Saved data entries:
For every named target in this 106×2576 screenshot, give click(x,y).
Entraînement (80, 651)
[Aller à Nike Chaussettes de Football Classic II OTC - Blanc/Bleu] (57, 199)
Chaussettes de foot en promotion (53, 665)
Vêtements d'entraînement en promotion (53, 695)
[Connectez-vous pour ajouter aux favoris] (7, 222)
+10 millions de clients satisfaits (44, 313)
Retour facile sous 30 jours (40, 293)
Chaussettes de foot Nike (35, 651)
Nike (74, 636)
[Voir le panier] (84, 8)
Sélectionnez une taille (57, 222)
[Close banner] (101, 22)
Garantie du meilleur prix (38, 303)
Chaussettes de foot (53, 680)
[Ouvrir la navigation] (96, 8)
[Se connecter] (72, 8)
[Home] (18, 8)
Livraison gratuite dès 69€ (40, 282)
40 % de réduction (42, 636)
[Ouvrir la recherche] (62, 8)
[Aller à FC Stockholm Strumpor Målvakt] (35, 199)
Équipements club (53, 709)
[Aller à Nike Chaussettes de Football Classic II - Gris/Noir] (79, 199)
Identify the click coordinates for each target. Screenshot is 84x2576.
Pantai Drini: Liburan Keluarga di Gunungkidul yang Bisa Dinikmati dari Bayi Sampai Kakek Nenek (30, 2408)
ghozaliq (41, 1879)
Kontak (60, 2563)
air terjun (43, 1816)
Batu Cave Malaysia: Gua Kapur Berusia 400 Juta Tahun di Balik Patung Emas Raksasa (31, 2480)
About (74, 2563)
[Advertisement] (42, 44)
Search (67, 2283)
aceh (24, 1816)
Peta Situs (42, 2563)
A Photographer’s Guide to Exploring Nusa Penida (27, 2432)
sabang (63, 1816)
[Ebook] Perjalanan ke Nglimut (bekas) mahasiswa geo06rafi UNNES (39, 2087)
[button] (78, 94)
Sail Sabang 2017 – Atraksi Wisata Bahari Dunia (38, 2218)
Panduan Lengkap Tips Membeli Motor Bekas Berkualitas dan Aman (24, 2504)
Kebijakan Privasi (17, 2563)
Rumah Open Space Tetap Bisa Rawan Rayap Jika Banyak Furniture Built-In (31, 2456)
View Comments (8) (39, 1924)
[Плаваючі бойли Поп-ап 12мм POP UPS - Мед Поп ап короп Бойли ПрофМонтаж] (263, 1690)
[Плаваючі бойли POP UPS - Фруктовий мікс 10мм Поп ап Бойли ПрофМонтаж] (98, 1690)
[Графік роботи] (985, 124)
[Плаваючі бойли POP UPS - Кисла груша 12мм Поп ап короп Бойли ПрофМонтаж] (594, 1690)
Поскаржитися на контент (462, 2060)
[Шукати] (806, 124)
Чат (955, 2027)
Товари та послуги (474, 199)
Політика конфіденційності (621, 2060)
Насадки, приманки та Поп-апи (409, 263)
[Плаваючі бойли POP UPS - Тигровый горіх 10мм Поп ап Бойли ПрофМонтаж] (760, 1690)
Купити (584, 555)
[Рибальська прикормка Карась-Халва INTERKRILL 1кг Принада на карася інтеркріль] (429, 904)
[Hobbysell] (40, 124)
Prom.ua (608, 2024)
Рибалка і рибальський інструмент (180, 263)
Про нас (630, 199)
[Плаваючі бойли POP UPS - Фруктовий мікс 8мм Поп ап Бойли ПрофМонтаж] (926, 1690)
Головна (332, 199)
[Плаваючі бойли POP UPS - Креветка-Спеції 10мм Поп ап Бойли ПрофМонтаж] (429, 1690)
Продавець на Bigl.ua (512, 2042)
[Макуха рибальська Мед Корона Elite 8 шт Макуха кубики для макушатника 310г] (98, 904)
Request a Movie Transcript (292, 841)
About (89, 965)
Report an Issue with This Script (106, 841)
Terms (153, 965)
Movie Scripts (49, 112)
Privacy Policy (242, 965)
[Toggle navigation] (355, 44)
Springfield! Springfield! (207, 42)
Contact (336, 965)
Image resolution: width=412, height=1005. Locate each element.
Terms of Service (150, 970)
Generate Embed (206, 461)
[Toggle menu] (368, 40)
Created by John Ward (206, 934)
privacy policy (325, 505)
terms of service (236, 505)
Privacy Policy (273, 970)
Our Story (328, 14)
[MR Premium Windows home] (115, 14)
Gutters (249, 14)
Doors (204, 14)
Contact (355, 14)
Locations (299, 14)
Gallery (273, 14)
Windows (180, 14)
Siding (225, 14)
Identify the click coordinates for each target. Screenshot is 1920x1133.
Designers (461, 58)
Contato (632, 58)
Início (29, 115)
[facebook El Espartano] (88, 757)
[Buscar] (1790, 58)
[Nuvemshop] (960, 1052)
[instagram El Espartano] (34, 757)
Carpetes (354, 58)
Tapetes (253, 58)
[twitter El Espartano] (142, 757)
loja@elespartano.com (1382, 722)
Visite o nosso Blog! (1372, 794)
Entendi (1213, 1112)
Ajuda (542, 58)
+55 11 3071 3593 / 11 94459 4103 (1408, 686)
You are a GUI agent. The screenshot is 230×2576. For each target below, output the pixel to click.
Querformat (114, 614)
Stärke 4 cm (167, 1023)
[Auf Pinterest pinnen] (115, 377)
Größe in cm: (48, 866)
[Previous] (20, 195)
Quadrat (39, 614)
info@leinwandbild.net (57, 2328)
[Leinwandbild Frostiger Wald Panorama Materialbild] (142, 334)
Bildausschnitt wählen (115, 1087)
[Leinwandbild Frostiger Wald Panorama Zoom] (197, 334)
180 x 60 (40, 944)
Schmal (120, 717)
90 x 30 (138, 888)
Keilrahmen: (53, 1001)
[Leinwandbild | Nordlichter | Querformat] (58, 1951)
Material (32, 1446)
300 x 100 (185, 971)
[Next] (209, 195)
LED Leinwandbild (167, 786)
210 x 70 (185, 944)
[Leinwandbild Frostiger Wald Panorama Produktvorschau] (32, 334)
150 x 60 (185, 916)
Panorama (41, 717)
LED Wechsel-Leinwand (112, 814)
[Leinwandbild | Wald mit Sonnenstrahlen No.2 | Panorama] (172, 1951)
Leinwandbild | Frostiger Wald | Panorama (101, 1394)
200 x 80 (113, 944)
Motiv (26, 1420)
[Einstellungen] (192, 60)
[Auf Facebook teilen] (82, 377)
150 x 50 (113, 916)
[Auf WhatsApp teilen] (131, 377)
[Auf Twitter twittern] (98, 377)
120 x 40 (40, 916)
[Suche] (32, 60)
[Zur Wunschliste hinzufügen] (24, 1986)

EXERCISE PROMPT = Show a copy of each line from the records above in which the string "teilen" occurs.

PROBLEM SOLUTION =
[Auf Facebook teilen] (82, 377)
[Auf WhatsApp teilen] (131, 377)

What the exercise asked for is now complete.